--- Input data Enclosed Below ---
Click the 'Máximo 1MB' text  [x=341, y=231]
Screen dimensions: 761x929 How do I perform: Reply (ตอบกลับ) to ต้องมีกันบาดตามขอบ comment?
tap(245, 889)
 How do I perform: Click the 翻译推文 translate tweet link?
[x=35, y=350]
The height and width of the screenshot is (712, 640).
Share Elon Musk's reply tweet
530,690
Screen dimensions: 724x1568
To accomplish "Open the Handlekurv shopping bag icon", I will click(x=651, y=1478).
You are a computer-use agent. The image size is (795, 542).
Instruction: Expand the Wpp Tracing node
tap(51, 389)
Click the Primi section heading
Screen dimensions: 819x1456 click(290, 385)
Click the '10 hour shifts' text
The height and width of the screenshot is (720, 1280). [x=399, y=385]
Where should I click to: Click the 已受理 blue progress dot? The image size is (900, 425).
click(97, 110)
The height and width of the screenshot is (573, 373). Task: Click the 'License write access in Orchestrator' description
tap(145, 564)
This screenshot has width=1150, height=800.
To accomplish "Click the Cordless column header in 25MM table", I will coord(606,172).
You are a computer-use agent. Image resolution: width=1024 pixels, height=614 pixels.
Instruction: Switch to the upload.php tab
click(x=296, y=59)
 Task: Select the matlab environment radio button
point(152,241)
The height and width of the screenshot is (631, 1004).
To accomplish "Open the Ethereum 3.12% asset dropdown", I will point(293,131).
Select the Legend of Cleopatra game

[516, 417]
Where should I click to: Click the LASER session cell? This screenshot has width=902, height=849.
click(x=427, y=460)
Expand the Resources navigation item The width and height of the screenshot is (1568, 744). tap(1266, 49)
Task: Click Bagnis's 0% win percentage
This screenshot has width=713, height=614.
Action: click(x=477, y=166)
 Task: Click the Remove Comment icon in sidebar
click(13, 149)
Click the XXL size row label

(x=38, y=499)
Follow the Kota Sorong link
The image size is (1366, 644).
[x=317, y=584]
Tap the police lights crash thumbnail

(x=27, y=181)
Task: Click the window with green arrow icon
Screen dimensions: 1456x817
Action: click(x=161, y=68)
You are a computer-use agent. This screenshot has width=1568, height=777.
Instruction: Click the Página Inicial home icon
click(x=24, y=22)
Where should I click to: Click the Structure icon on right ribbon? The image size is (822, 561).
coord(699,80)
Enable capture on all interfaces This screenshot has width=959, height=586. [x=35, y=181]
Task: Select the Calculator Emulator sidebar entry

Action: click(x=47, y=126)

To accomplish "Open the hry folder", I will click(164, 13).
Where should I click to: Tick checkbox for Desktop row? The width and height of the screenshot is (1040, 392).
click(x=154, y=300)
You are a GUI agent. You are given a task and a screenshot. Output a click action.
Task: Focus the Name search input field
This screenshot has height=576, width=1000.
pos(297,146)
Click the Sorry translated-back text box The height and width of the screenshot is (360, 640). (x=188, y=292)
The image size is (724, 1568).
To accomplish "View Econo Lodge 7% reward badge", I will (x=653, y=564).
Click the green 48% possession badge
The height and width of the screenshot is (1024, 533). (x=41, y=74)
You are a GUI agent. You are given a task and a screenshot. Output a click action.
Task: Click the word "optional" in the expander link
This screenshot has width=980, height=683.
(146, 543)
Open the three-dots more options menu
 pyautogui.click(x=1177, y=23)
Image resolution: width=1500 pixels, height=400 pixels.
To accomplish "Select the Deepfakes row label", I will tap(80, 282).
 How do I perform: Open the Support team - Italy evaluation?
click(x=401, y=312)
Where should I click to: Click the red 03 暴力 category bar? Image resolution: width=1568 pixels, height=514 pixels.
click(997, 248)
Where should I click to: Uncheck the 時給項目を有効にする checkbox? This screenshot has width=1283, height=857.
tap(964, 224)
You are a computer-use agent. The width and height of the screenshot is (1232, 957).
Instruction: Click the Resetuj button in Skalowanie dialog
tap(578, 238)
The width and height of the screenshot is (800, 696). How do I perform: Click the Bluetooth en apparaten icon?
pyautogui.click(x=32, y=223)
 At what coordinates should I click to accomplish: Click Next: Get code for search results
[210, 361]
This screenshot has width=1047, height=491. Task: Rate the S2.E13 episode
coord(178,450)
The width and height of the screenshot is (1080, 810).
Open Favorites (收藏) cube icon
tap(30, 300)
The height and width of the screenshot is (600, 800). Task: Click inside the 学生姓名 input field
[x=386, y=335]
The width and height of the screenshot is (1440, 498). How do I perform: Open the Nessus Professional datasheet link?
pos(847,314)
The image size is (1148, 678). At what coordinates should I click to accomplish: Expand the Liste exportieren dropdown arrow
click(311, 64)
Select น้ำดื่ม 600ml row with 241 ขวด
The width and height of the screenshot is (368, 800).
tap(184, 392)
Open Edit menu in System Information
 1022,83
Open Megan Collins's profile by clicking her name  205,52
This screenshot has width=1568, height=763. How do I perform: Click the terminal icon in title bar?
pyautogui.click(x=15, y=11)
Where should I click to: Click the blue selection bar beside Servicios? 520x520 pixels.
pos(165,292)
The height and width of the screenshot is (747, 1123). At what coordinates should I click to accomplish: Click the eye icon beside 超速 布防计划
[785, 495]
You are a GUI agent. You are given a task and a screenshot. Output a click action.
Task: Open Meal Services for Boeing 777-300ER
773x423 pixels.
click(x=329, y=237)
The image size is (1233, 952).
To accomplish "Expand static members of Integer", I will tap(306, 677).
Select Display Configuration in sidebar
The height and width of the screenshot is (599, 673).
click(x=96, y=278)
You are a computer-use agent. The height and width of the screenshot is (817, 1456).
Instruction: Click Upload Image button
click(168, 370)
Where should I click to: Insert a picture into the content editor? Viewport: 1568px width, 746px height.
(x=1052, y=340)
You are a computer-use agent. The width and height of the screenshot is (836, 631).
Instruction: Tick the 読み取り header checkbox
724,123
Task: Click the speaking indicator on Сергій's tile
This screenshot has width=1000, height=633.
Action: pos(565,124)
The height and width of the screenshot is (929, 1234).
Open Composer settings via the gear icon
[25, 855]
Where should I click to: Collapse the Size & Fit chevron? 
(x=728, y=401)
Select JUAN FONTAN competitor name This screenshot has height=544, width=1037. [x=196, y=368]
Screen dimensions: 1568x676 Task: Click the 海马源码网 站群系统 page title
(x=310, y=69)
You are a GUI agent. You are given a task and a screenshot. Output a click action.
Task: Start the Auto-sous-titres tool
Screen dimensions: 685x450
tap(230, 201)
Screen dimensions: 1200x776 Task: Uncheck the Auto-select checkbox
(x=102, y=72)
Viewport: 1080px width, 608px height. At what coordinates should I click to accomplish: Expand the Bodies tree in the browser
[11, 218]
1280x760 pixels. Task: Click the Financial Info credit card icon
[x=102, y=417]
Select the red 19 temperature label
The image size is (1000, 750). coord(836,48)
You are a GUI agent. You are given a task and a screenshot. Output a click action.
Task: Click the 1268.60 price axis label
--- End of Enclosed Input data ---
Pull every line that holds the string "with" out of the records.

Task: Click the window with green arrow icon
Select น้ำดื่ม 600ml row with 241 ขวด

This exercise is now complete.